Did I ever mention a few months ago that I enrolled on an online writing course: Short Stories From the Ground Up led by Sally Quilford?
Sally is, of course, known to we writers as the person who presents Competition Calendar in ‘Writers’ Forum’ magazine, although she has done much more than that – novels, pocket novels, lots of short stories and books about writing. Starting on 18 May and scheduled to finish this weekend, the course couldn’t have come at a more inconvenient time for me, at the end of term, when students were rushing about finishing work and expecting me to mark it NOW. However, Sally Quilford is Sally Quilford, so I went for it. I’m now about to sign up for another course, which falls… right at the beginning of the autumn term, another of our busiest times.
So it must’ve been good? It was.
There were only seven of us, as it happened, all of us women and of around the same age (although I think I was the eldest). The format was that we wrote a piece every week (Yes! Every week!) and most of them were short stories, increasing in length as the weeks went by, to two thousand words in Week 7. We reviewed each other’s work and then Sally would give us her professional view later. Although no one held back and some of the comments were very critical indeed, it was all done in a very good natured way and many of us have exchanged contact details for after the end of the course.

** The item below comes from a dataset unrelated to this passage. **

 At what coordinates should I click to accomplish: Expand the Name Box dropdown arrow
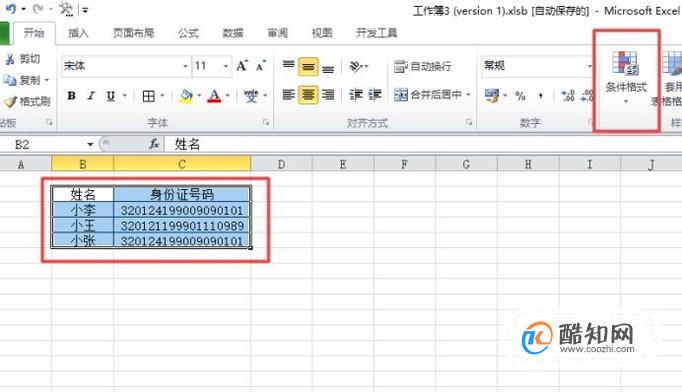coord(90,144)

I did find the schedule punishing. Teaching is always exhausting and returning home knowing that you’ve got to produce several hundred words in the evening was punishing. Sometimes I attempted to write at work, scribbling on scraps of paper while I was supposed to be teaching and typing in the staffroom while students’ work mounted up unmarked. Several of us took holidays during the course, me included, and I’m full of admiration for the two who actually managed to write whilst away – I didn’t. I think I was the last to upload her story every week, but each time one of the others would post something like “Oh, we thought we’d lost you” or “I knew there was one missing”. The sense of relief after uploading was palpable! (Am I allowed an exclamation mark?) Throughout the time I was writing, I kept thinking to myself, ‘This is not very good’ or ‘I’m not thinking this through properly’, and I made some stupid errors, like saying ‘Money is the route of all evil’. More than anything else, I was crying inwardly I DON’T WRITE THIS FAST! Now I’ve finished the course and had time to think, I realise that professional writers do have to create and write stories within a day or so and get it more or less correct first time round.
Although some of what we did reinforced what I already knew (‘show not tell’, for instance), it’s one thing knowing that this is good practice, and quite another putting it into practice. Sally showed us a very useful headings for reviewing stories, and, as has been said before (not by Sally), if you can’t review, you can’t write. Her knowledge of the womag industry, a market I’ve been trying to break into for ages, was illuminating and we chose to write womag-type stories most of the time (although one girl was into speculative fiction and my last post was for the Christian market).
So, I now have five brand new stories to edit and make ready for subbing. None of these would have happened without the course, Sally and the other girls. Thank you, all of you.